Вы не будете очень против, если я навещу Вас в следующий четверг? Да, я прибываю в Париж в 2:30. Не ждите меня на Восточном вокзале, а лучше укажите, где мне Вас найти. Я совсем не умею назначать рандеву сама.

Надеюсь вскорости получить от Вас весточку. Жду ответа и прошу принять мои уверения в живейшей симпатии.

Лилиан

Лилиан — Джеки

Сони-сюр-Марн, 26-го октября 1897

Зная, что моя дорогая Мэри исключительно любезна 3 , я убедительно прошу её дождаться меня в следующий четверг с тем, чтобы не пришлось спрашивать консьержа о… Вас?

Вижу Вашу улыбку, но чего бы Вы хотели?.. Я не в силах побороть некоторую робость.

Я вынуждена отправиться в Лондон, на пятницу и субботу, однако это не помешает мне выполнить обещание, ибо — стоит ли мне лишний раз в этом признаваться? — я жду следующего четверга с превеликим нетерпением!

Скоро я буду иметь удовольствие подразнить Вас и выслушать все те глупости, которые Вы наговорили мне в Вашем последнем послании.

Лилиан

Лилиан была знакома с девушкой своего возраста, которую звали Шарлотта и которая работала в одной представительной парижской фирме. Они торговали кружевами, и, насколько я знаю, дядя Шарлотты, стоял во главе фирмы. Как бы то ни было, Шарлотта занимала в этом предприятии определенное место и в качестве доверенного лица была послана в начале осени в Лондон.

Лилиан надлежало её сопровождать и помогать с английским. За год до этого Лилиан уже совершила подобную поездку, и обе семьи были в дружеских отношениях. Все расходы мадемуазель Арвель были оплачены, и она получала сотню франков за каждую неделю, проведенную в Лондоне. На посещение всех заказчиков ушло две или три недели. Лилиан была в восторге, поскольку таким образом ей удалось повидаться с братом Раулем, в котором она, по всей видимости, души не чаяла.

Лилиан — Джеки

Сони-сюр-Марн, четверг, 27-го октября 1897

Ну вот все наши, или точнее сказать, все мои прекрасные замки растаяли в воздухе. Я действительно несчастлива, я, которая так радовалась при мысли, что увижу Вас завтра, смогу Вам рассказать, а быть может, и доказать, что одна особа не только симпатизирует Вам и интересуется всем тем, что Вы делаете, но и по-настоящему Вас любит.

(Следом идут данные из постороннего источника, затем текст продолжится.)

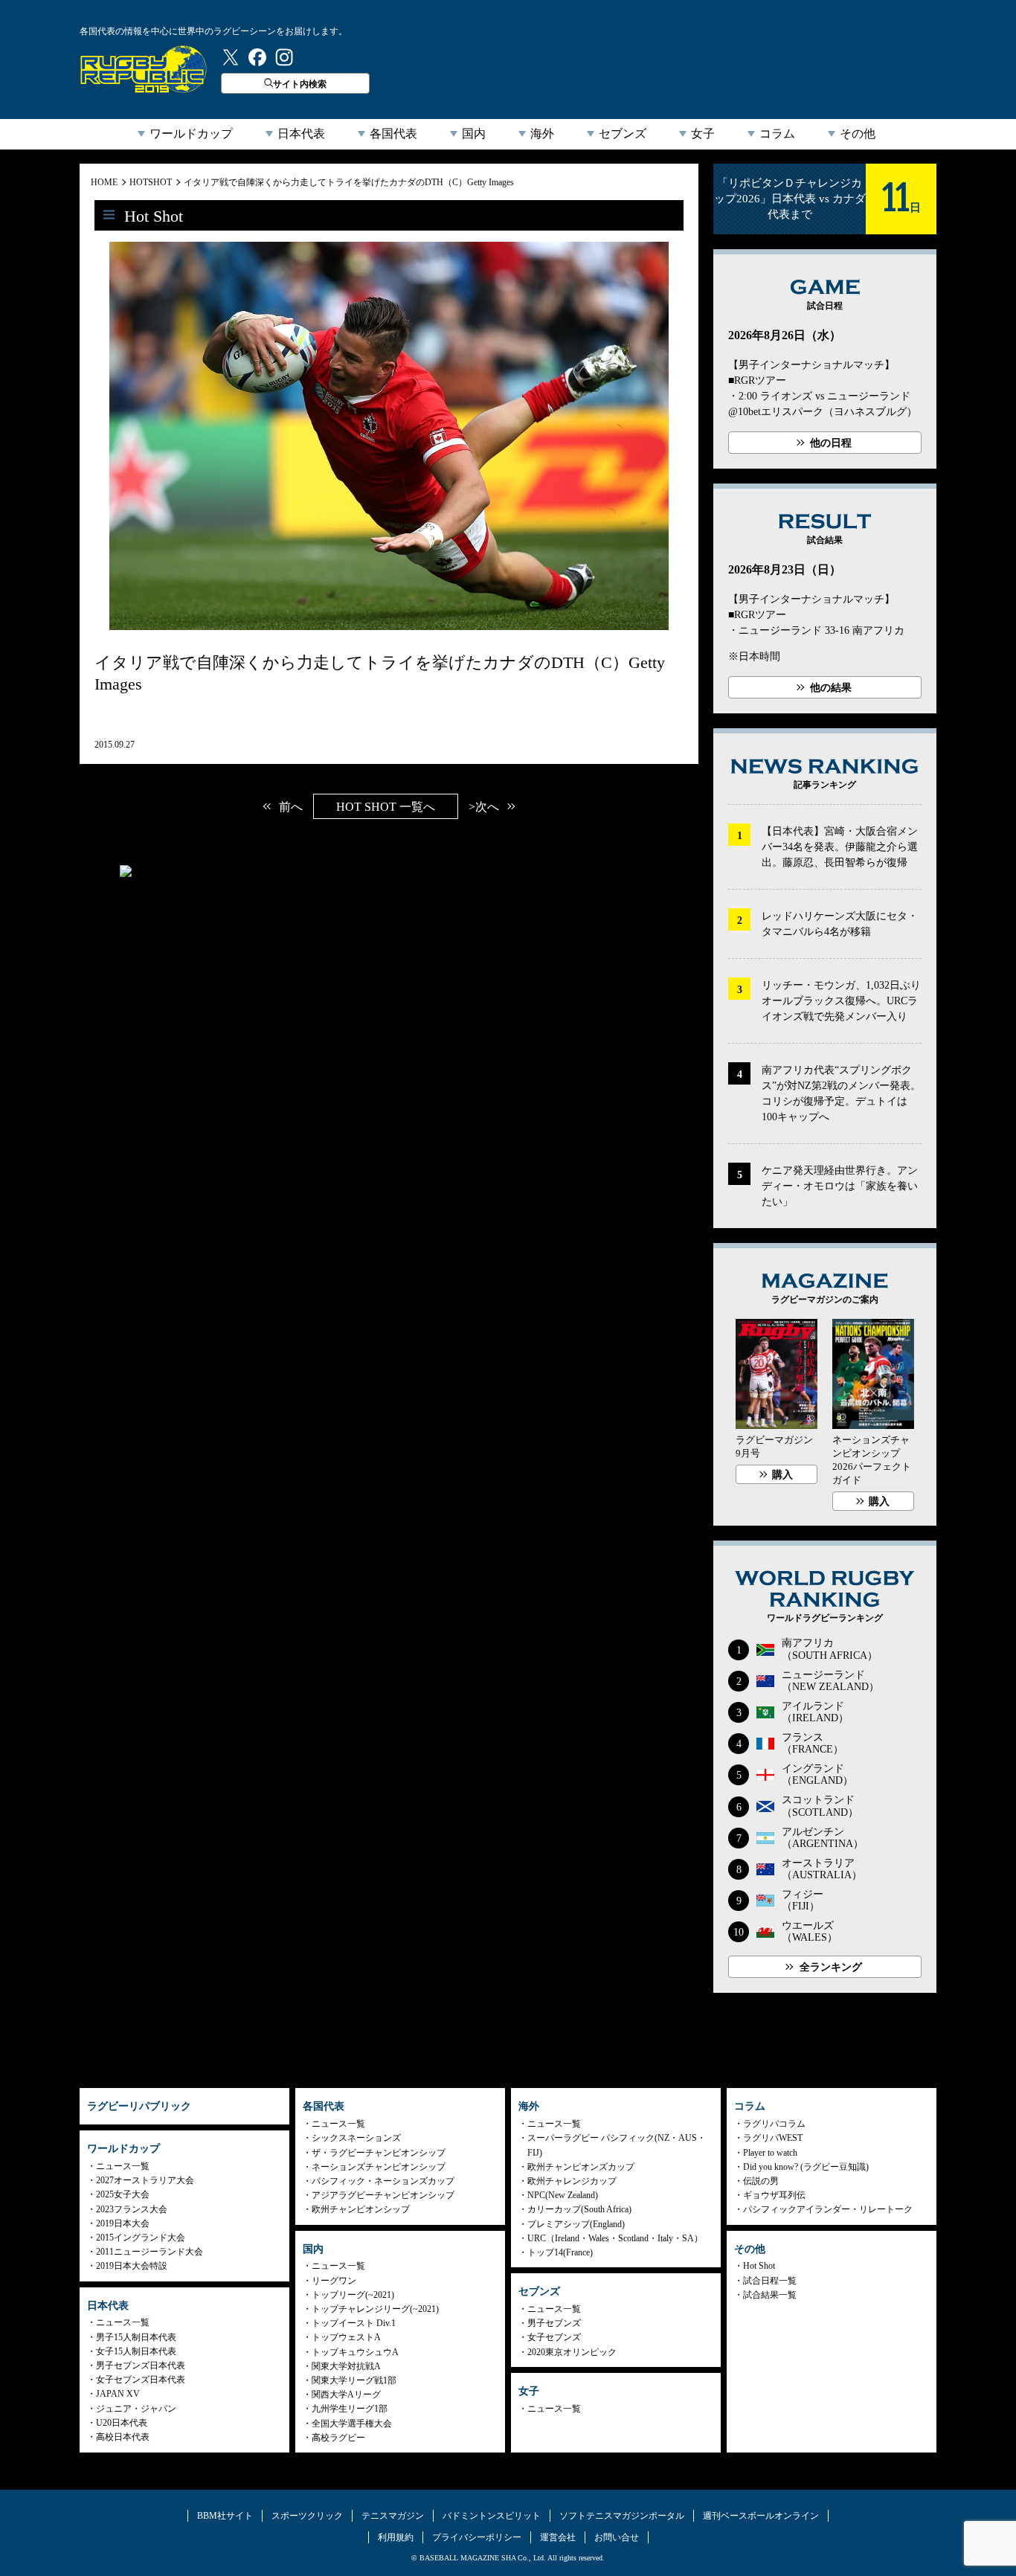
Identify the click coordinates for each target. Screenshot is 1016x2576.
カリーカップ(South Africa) (579, 2209)
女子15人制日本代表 (136, 2351)
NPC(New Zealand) (562, 2195)
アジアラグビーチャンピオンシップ (383, 2195)
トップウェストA (346, 2337)
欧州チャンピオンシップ (361, 2209)
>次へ (484, 806)
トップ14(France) (560, 2252)
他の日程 (831, 443)
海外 (542, 133)
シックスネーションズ (356, 2138)
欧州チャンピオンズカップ (580, 2167)
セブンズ (622, 133)
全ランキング (831, 1967)
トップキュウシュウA (355, 2352)
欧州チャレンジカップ (572, 2181)
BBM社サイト (225, 2516)
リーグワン (334, 2280)
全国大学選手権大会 (352, 2423)
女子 (703, 133)
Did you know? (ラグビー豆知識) (806, 2167)
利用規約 (396, 2537)
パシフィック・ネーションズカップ (383, 2181)
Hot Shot (759, 2266)
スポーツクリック (307, 2516)
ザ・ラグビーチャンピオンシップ (379, 2153)
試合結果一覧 (770, 2295)
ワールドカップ (191, 133)
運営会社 (558, 2537)
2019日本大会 (122, 2223)
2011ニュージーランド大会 (149, 2251)
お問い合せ (616, 2537)
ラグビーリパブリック (144, 69)
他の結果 (831, 687)
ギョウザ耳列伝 (774, 2195)
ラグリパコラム (774, 2124)
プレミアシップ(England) (576, 2224)
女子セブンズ (554, 2337)
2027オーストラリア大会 (145, 2180)
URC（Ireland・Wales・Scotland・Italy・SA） (615, 2238)
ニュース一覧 (122, 2166)
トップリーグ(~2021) (353, 2295)
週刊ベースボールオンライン (761, 2516)
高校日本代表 (122, 2437)
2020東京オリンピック (572, 2352)
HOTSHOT (150, 182)
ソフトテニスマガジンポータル (621, 2516)
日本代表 (301, 133)
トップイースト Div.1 (354, 2323)
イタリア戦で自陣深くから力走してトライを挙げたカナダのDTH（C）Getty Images (349, 182)
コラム (777, 133)
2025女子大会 (122, 2194)
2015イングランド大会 (140, 2237)
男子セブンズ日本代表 (140, 2365)
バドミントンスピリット (492, 2516)
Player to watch (770, 2153)
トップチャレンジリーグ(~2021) (375, 2309)
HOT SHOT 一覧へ (385, 806)
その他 (857, 133)
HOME (104, 182)
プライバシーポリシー (476, 2537)
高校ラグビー (338, 2437)
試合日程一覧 (770, 2280)
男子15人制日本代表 (136, 2337)
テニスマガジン (392, 2516)
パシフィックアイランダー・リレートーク (828, 2209)
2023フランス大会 (131, 2209)
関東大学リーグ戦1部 (354, 2380)
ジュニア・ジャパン (136, 2408)
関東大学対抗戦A (346, 2366)
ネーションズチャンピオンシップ (379, 2167)
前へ (291, 806)
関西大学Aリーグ (346, 2394)
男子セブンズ (554, 2323)
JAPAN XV (118, 2394)
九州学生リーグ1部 (350, 2408)
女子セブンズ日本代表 (140, 2379)
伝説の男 (761, 2181)
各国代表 (393, 133)
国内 (474, 133)
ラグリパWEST (773, 2138)
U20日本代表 (121, 2423)
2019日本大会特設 (131, 2266)
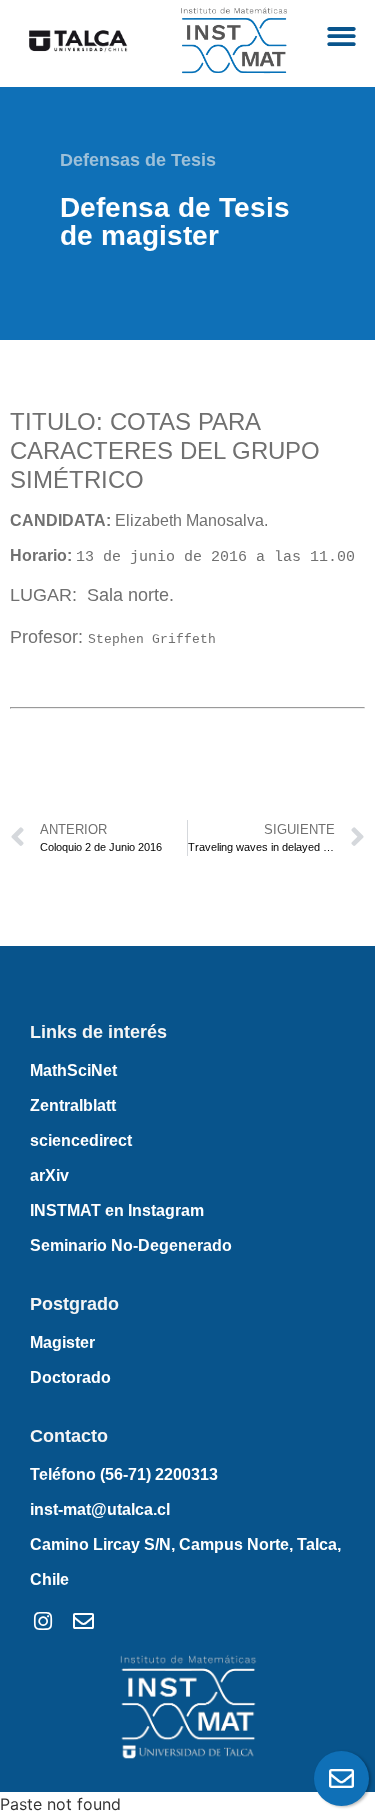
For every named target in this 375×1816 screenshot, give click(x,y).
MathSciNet (73, 1070)
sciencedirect (81, 1140)
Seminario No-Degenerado (131, 1245)
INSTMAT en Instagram (117, 1210)
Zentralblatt (73, 1105)
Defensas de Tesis (138, 160)
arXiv (49, 1175)
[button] (342, 36)
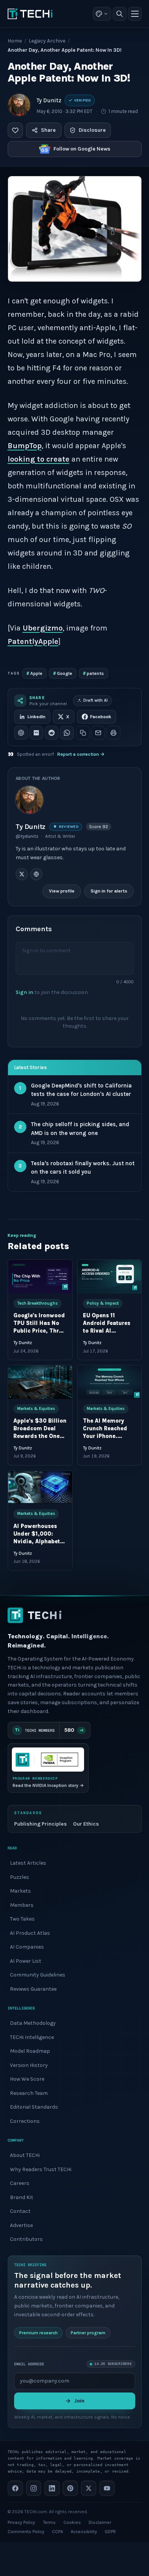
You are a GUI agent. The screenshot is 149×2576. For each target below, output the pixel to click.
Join (79, 2400)
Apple (34, 673)
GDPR (110, 2531)
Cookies (72, 2522)
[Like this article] (15, 130)
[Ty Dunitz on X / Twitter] (22, 874)
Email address (29, 2363)
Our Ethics (86, 1824)
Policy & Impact (102, 1303)
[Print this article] (113, 733)
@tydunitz (27, 836)
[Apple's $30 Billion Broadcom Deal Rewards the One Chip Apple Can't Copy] (40, 1382)
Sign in (24, 992)
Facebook (100, 716)
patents (93, 673)
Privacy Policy (21, 2522)
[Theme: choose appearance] (102, 14)
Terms (49, 2522)
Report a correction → (81, 754)
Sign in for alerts (109, 891)
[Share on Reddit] (51, 733)
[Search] (119, 14)
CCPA (57, 2531)
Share (48, 130)
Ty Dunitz (49, 100)
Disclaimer (100, 2522)
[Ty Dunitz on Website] (36, 874)
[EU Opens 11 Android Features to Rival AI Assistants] (109, 1277)
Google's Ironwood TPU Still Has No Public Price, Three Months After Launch (39, 1331)
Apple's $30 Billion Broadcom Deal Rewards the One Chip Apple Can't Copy (39, 1436)
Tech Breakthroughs (37, 1303)
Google (62, 673)
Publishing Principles (40, 1824)
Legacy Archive (47, 41)
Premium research (38, 2332)
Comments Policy (26, 2531)
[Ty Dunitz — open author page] (19, 104)
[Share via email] (98, 733)
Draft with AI (95, 700)
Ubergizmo (43, 628)
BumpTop (25, 445)
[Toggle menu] (135, 14)
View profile (61, 891)
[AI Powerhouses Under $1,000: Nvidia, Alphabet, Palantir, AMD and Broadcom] (40, 1487)
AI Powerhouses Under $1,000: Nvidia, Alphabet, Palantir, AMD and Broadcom (38, 1541)
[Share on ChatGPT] (21, 733)
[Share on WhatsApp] (67, 733)
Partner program (88, 2332)
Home (15, 41)
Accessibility (84, 2531)
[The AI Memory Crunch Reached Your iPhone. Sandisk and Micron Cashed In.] (109, 1382)
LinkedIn (36, 716)
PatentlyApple (33, 641)
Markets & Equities (36, 1408)
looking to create (39, 459)
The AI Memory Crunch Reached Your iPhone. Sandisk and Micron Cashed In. (108, 1436)
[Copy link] (83, 733)
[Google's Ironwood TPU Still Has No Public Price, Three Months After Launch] (40, 1277)
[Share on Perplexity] (36, 733)
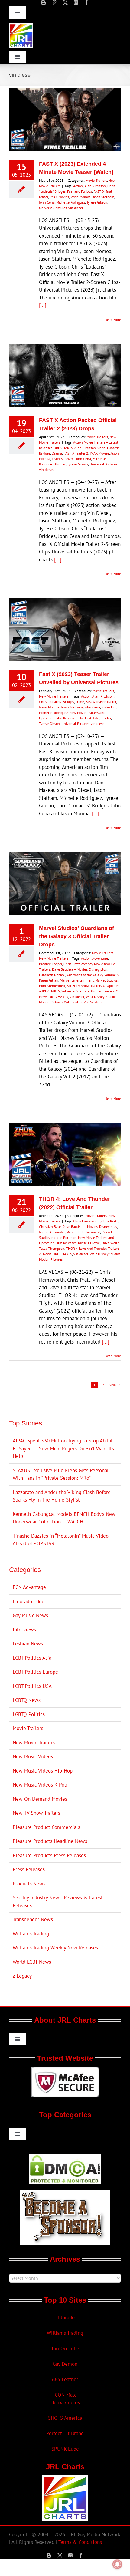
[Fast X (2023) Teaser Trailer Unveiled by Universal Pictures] (65, 629)
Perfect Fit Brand (65, 2433)
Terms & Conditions (80, 2542)
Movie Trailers (96, 180)
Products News (29, 1883)
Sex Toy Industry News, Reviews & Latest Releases (58, 1901)
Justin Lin (109, 707)
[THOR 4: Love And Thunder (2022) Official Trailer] (65, 1154)
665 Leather (65, 2379)
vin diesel (75, 207)
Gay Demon (65, 2364)
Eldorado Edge (28, 1601)
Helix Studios (65, 2402)
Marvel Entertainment (77, 980)
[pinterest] (54, 2)
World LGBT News (32, 1962)
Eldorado (65, 2317)
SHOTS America (65, 2418)
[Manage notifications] (117, 2564)
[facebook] (86, 2)
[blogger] (43, 2)
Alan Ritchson (95, 186)
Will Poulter (73, 1002)
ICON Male (65, 2395)
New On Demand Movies (40, 1799)
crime (80, 701)
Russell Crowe (89, 1243)
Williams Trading (31, 1933)
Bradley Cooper (50, 964)
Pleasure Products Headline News (50, 1841)
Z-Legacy (22, 1976)
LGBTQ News (27, 1700)
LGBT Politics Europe (35, 1671)
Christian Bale (50, 1226)
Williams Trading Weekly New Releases (55, 1947)
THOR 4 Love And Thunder (86, 1248)
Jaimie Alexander (52, 1232)
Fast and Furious (79, 191)
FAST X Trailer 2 (75, 453)
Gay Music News (30, 1615)
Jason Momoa (80, 196)
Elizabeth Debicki (52, 974)
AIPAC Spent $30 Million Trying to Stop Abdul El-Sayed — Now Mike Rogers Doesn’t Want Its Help (63, 1448)
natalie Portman (63, 1237)
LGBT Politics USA (32, 1686)
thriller (60, 464)
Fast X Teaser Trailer (101, 701)
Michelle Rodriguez (70, 202)
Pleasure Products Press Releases (49, 1855)
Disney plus (98, 969)
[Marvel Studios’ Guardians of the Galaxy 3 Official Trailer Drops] (65, 883)
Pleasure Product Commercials (46, 1827)
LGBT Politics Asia (32, 1658)
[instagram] (76, 2)
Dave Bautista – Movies (69, 969)
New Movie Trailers (53, 696)
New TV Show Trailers (36, 1813)
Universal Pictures (53, 207)
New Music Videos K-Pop (40, 1784)
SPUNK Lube (65, 2449)
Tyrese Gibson (96, 202)
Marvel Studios (106, 980)
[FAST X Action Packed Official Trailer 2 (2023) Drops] (65, 375)
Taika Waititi (110, 1243)
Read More (113, 319)
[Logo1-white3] (21, 25)
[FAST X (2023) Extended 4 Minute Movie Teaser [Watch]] (65, 119)
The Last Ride (88, 718)
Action (78, 186)
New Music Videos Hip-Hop (43, 1770)
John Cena (47, 202)
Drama (57, 453)
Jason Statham (103, 196)
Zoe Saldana (93, 1002)
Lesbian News (28, 1643)
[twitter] (65, 2)
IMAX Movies (59, 196)
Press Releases (29, 1869)
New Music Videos (33, 1756)
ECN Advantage (29, 1587)
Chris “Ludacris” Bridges (56, 701)
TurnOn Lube (65, 2348)
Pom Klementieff (52, 985)
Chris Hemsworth (86, 1221)
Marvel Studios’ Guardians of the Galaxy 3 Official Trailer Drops (76, 936)
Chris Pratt (71, 964)
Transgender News (33, 1919)
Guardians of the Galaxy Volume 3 (93, 974)
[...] (42, 305)
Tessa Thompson (51, 1248)
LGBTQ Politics (29, 1714)
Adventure (100, 958)
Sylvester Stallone (75, 991)
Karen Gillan (48, 980)
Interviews (24, 1629)
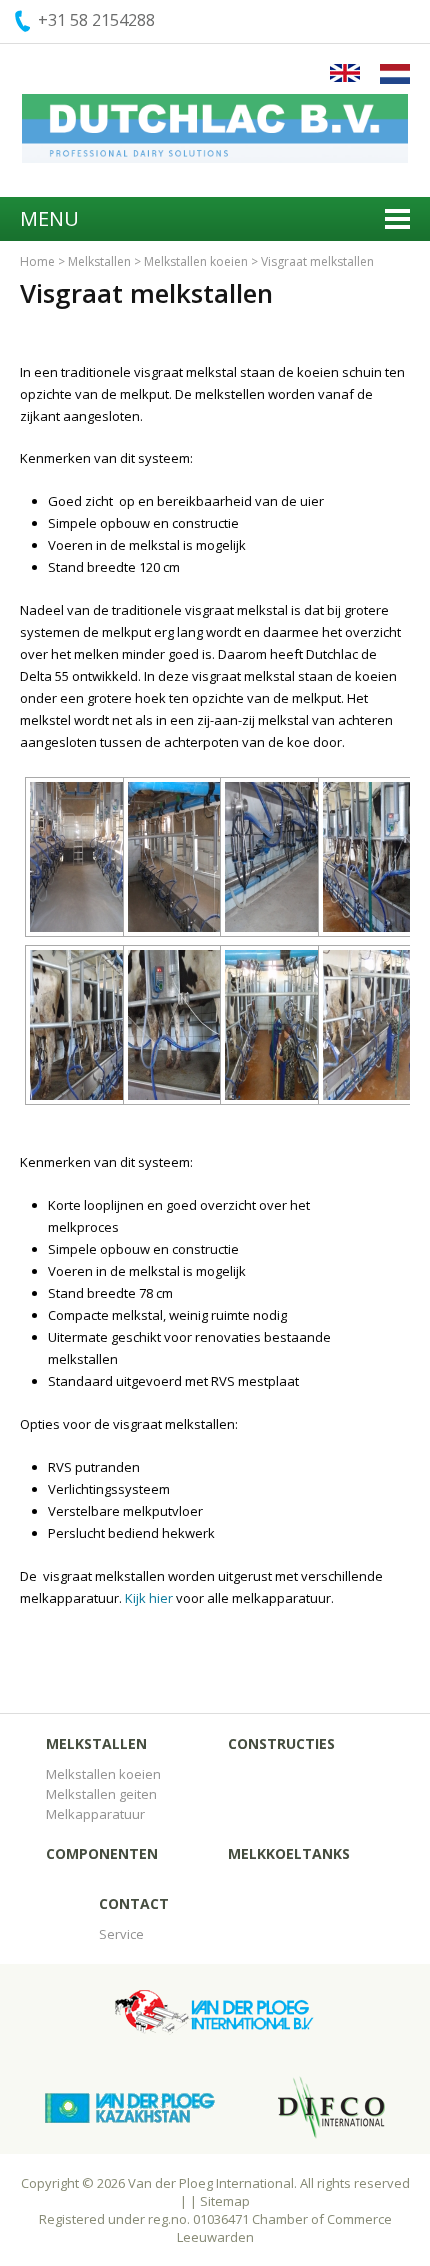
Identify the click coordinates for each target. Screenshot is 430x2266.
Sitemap (225, 2201)
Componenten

Однако вот Вам истинная причина этого письма. Я оказалась пленницей тяжелой простуды 4 . Выйти никак не возможно. Если Вы мне позволите и если это Вас не побеспокоит, я назначу Вам свидание на следующую неделю, если только мне не придется выехать в субботу в Лондон. В таком случае я напишу Вам тотчас же по возвращении. Сейчас все словно направлено против меня. Надеюсь, Вы будете думать о бедной маленькой больной, которая, не переставая, думает о Вас.

Лилиан

Лилиан — Джеки

Лондон, 2-е ноября, 1897

Я нахожусь здесь с вечера субботы и уже жду, не дождусь возвращения. Нет, решительно я никогда не смогу привыкнуть к Лондону! Все грустно и тоскливо. Женщины напоминают машины на пружинах, а мужчины бегают так, будто за ними гонятся. Нигде нет ничего похожего на изящество истинных парижан. Надеюсь, моя откровенность Вас не уязвит. Мне не следовало признаваться в том, что я думаю о Ваших соплеменниках, и все же в моих глазах Вы так непохожи на большинство англичан. Во всяком случае, Вы обладаете лишь их чертами. Таким образом, будучи наделены всеми качествами англичанина и француза, Вы, следовательно, не можете не быть совершенны. И все же должна признать, что надеюсь найти Вас не таким. Каким же скучным должен быть мужчина, вобравший в себя все добродетели!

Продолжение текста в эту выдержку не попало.